P627 HLA DQA1*05 was not associated to primary non-response or loss of response to first anti-TNF in real world Inflammatory Bowel Disease patients.

Pascual Oliver, A.(1)*;Cuarán, C.(1);Casas-Deza, D.(1,2);García-López, S.(1,2);Corsino-Roche, P.(1,2);Sierra Moros, E.(1);Julián-Gomara, A.B.(1);Vicente-Lidón, R.(1);

(1)Hospital Universitario Miguel Servet, Gastroenterology, Zaragoza, Spain;(2)Instituto de Investigación Sanitaria de Aragón, Gastroenterology, Zaragoza, Spain;


Biologics have been a breakthrough in the management of patients with inflammatory bowel disease (IBD). However, we lack predictors of response to these drugs. A recent study has shown a significant association between HLA DQA*105 mutations and the development of loss of response to anti-TNF mediated by immunogenicity. The high quality of the study and the wide differences found, have led to its quick practical implementation in the choice of biological agent. However, the supporting evidence is limited in clinical practice.


Retrospective cohort study, carried out at the Miguel Servet Hospital, Zaragoza, Spain. We included IBD patients who had received anti-TNF therapy as first biologic and whose HLA DQA1*05 had been determined. Primary non-response and secondary failure (assessed by survival analysis) has been evaluated as well as safety outcomes.


199 IBD patients [161 (81%) Crohn´s disease (CD) 38 (19%) ulcerative colitis (UC)] were included. 42.4% had HLA DQA1*05 mutation and 60% received combination therapy with immunomodulators at the start of anti-TNF treatment. Median follow-up was 24 months (IQR 11-66). No statistically significant differences were found in primary non-response to anti-TNF (87,8% vs 12,2%, p = 0,825), depending on the presence or absence of HLA mutation. No differences in secondary loss of response according to HLA mutation in any of the analyses performed (full cohort, according to IBD or anti TNF type) were observed (Figure 1). Secondary loss of response has also been assessed according to the use or non-use of concomitant immunomodulator. Again, no differences were observed in this analysis (Figure 2). Multivariate analysis, like the univariate analyses, showed that the presence of the HLA-DQA1*05 mutation was not associated with a higher rate of secondary loss of response or shorter time to failure. In terms of safety, no significant differences were found in the rate of infusion reactions or serious adverse events between carrier and non-carrier patients.

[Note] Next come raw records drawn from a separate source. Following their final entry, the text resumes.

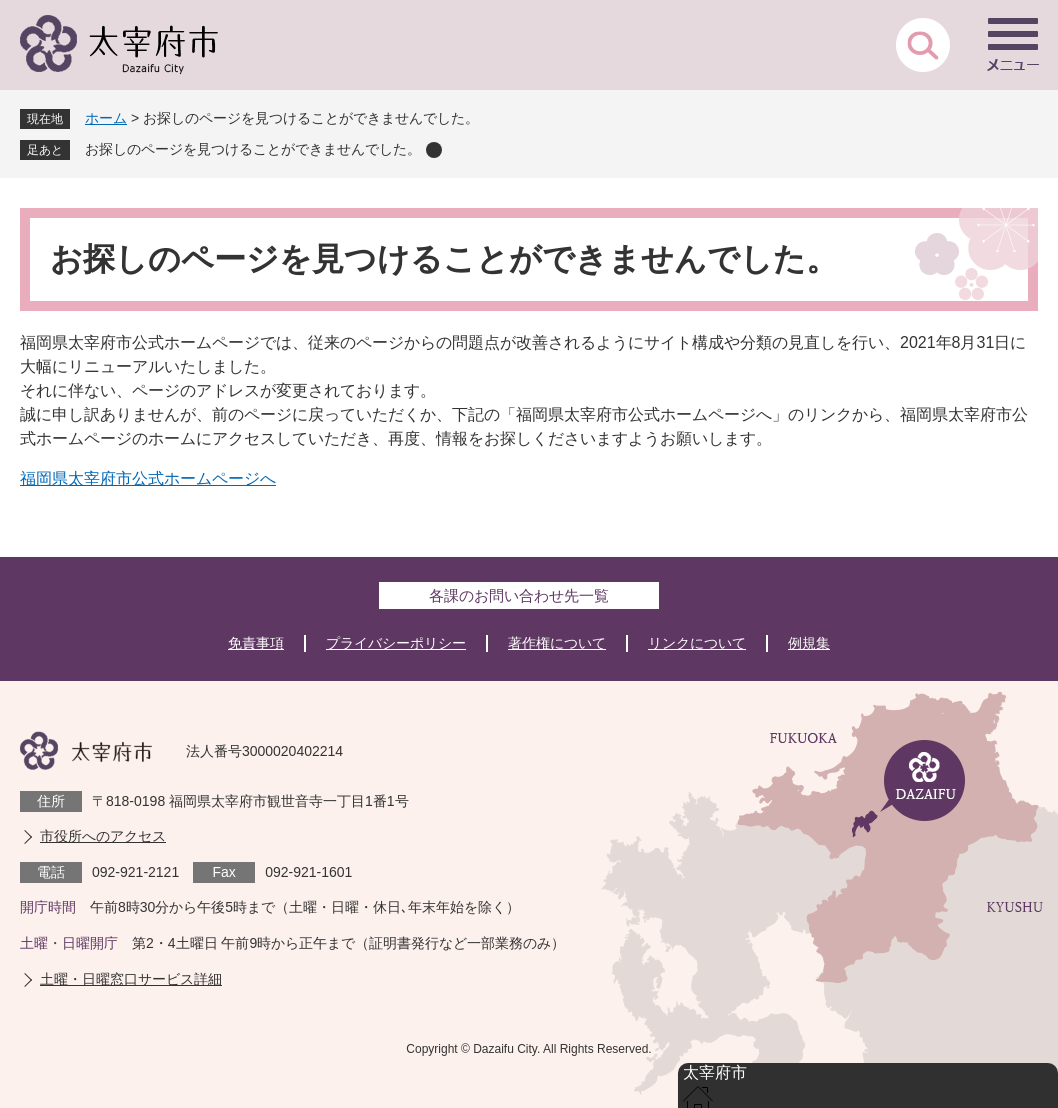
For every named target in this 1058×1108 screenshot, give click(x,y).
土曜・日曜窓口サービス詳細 (131, 979)
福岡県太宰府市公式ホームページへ (148, 478)
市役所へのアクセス (103, 836)
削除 (434, 150)
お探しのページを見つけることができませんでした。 (253, 149)
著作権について (557, 643)
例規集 (809, 643)
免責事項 (256, 643)
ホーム (106, 118)
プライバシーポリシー (396, 643)
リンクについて (697, 643)
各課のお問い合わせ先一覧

In our real-life cohort of IBD patients treated for the first time with anti-TNF, the presence of the HLA-DQA1*05 mutation did not act as a predictor of response failure, either primary or secondary. The safety of anti-TNF treatment has also not been influenced by the mutation. More data is needed to incorporate HLA DQA1*05 determination into routine clinical practice as a key factor in individual decision making.